One thing I just cannot figure out in my house is laundry.
How is it possible that we do so much laundry? I am not exaggerating here, we
average a load of laundry every single day. Add in the sheets and towels on
Saturday and it’s up to multiple loads in a day.
Here’s the big problem with laundry: folding. Back when
there was nothing but adults, you had big articles that filled the machine and
you fold them. Now you’ve got a load that is the same size, but three times as
many small articles. The effort to fold a small clothing item is the same as a
big clothing, but twice as many fit in the washing machine. Now my daily
past-time is folding.
Another problem: We’re also constantly running clothes
either overnight or while we are at work (or, we had good intentions of
finishing the laundry in the evening and we fell asleep). That means that
clothes sit around for a long time and get wrinkly. That means a lot more
ironing – ironing clothes that you used to not have to iron – and a lot more
time wearing wrinkly polos. This has done wonders for my professional
appearance (and career prospects no doubt).
The great mystery is: How is it that the kids can generate
more than one day’s worth of clothes in a day? I swear that, in that load of
laundry every day, there are multiple outfits for each child. Plus there are
always things like jammies and bathing suits to help round out a load.

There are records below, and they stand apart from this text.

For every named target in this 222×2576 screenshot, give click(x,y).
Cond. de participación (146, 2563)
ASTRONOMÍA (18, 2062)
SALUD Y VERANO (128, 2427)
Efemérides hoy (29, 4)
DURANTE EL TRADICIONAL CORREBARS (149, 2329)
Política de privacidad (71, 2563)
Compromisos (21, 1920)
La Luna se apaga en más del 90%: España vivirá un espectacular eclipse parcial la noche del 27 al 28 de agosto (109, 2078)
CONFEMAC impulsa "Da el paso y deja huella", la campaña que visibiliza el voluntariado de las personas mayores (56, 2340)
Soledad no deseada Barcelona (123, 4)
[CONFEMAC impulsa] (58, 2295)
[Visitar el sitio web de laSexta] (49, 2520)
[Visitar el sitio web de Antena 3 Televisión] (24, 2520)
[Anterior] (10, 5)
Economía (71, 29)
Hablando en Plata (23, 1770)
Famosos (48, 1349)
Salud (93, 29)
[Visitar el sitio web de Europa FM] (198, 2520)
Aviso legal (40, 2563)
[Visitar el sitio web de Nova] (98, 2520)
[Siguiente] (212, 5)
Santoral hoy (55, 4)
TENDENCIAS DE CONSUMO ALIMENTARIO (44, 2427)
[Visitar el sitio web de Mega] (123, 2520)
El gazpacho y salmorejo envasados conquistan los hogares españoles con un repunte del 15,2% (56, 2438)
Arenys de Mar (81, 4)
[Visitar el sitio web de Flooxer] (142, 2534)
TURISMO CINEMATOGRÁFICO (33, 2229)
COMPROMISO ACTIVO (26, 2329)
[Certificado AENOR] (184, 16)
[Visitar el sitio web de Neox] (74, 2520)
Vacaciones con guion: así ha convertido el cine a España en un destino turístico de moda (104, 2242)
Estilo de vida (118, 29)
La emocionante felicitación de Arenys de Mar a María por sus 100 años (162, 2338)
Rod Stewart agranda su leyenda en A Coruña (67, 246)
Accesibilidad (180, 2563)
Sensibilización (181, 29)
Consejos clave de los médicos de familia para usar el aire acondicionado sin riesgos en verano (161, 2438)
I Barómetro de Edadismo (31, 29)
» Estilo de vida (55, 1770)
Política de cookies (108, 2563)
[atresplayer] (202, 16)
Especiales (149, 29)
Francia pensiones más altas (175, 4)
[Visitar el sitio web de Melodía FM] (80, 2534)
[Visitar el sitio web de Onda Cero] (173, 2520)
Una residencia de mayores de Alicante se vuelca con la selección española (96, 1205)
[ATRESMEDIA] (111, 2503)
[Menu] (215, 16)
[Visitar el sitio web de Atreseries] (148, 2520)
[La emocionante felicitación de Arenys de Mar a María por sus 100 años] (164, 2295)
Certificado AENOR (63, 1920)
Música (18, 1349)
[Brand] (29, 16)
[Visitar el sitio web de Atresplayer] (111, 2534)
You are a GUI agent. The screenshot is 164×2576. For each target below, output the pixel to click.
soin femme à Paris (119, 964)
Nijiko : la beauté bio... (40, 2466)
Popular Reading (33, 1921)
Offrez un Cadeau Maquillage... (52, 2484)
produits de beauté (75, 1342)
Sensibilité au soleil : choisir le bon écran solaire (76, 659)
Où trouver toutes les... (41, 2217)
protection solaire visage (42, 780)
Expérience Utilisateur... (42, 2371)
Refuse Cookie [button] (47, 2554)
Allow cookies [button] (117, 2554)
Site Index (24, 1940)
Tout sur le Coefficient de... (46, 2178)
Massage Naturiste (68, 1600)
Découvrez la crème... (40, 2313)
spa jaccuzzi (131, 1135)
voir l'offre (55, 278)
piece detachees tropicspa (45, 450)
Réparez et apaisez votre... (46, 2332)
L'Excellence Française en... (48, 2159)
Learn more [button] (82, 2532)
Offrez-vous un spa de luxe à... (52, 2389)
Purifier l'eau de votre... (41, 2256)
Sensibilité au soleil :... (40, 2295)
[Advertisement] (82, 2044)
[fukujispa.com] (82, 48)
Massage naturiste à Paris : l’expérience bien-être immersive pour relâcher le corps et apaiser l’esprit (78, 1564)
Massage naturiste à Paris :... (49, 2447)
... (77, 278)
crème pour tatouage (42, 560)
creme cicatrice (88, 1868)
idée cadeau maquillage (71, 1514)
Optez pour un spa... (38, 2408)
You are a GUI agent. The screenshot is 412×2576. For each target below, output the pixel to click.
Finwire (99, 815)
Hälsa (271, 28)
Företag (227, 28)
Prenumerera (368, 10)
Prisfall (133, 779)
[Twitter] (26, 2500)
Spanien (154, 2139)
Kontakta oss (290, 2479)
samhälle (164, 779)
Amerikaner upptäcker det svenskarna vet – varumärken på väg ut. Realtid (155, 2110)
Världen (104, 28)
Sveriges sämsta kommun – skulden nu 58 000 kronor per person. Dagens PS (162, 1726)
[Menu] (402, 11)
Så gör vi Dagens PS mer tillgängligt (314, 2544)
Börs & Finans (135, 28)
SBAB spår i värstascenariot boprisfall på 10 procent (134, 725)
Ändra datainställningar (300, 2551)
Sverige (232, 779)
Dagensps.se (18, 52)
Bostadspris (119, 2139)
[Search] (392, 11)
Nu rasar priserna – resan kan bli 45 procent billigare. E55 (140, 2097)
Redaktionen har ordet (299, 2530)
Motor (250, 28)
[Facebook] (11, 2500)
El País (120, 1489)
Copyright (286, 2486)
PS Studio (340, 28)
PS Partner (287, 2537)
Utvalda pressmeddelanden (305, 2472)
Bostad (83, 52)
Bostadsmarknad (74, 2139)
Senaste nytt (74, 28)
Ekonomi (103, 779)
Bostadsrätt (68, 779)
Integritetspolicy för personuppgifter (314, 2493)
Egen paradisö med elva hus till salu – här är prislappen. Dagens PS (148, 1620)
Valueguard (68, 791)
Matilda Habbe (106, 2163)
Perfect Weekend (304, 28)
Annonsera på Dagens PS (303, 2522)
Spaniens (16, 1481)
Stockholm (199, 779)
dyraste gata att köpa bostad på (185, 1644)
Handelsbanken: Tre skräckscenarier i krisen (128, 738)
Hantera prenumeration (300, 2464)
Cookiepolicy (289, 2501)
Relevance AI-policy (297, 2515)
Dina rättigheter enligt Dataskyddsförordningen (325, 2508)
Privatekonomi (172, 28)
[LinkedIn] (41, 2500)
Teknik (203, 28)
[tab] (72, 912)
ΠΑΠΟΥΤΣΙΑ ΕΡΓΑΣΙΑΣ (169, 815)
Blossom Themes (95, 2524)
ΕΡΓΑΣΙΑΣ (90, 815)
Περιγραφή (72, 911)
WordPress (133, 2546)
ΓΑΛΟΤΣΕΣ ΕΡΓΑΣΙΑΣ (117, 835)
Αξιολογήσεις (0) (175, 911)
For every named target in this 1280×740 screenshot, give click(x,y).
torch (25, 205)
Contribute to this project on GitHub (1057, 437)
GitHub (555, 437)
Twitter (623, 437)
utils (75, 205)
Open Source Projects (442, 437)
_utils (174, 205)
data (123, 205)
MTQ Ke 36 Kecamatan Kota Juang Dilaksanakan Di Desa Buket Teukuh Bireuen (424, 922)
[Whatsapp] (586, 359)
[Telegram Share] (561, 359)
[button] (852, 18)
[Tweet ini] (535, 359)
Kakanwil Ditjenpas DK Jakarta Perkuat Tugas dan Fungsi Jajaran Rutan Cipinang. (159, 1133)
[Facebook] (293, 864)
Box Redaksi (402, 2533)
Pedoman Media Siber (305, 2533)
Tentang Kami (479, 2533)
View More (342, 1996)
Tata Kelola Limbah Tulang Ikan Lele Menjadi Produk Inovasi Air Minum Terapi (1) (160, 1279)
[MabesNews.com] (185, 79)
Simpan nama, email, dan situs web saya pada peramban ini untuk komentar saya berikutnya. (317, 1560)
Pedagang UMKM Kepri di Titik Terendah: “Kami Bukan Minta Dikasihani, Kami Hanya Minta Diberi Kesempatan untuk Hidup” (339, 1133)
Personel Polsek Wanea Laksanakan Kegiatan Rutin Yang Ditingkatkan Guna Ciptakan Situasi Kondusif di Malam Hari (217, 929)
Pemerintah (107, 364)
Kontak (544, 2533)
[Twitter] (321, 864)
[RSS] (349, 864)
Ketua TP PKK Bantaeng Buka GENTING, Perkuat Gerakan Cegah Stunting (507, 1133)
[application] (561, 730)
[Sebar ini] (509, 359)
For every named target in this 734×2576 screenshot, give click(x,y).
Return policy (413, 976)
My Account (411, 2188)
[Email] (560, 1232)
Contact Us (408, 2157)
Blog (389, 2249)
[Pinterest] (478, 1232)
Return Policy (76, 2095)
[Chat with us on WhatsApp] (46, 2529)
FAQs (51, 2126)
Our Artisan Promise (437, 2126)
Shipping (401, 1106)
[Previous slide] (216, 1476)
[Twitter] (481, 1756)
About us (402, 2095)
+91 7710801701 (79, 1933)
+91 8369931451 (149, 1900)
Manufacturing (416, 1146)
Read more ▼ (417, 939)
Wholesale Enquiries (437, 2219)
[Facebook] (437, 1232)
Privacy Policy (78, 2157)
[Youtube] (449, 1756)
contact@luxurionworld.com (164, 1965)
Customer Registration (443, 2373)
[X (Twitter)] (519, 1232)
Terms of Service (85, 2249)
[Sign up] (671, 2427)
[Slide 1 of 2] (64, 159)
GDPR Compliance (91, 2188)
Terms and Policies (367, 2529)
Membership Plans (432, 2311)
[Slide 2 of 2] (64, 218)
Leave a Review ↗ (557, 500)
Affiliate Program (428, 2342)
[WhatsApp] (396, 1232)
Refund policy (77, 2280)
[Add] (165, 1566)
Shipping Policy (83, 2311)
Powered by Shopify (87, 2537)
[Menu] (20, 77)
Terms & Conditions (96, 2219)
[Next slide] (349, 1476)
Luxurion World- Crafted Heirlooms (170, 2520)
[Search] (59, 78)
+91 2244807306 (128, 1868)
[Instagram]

Actually, I know where all the laundry comes from. It’s
their mother, who oddly enough feels like they should actually wear clean
clothes. We’ll go to an activity at a friend’s house in the evening and she’ll
want to put the kids in a new set of clean clothes. This is obviously nuts,
since the “activity” seems to usually mean to “roll around in the mud” (Cody,
when playing outside, can be relied on to find whatever may exist and put
himself face-down into it; Chiara isn’t much better).
Instead, I think Andrea should employ a strategy from my
days in the college dorm: grode clothes. You may remember the bonfire at Texas
A&M before the terrible accident (I graduated the year before). Your
“grodes” were the clothes you wore to the site where you cut the bonfire
firewood. Your beloved dorm mates would do their best to make sure your grodes
got as dirty as possible – not just with mud and the like, but preferably with
whip cream and maple syrup as well.
Grode clothes were never washed. They were just hung out of
your dorm window to dry out. Come to think of it, that was pretty much our
cleaning philosophy for everything in the dorm room – just air it out. It was the cleaning equivalent of Hakuna Matata – and trust me we had “no
worries” when it came to the cleanliness of our dorm. That this philosophy ran
contrary to our primary goal of attracting female mates never occurred to us.
But therein lies the solution. The kids aren’t trying to
attract mates at this point. Andrea and I aren’t either (you can tell as much
by my wrinkly polos). So the kids can get their clothes as grodey as they want,
and we can confidently bring them to whatever activities that may come our way.
For those of you who might invite us over but would prefer
not to have two grodey kids tracking maple syrup on your living room carpet,
just remember this tried-and-true technique for cleaning from Texas A&M’s Dunn
Hall: Just Air It Out! Hakuna Matata!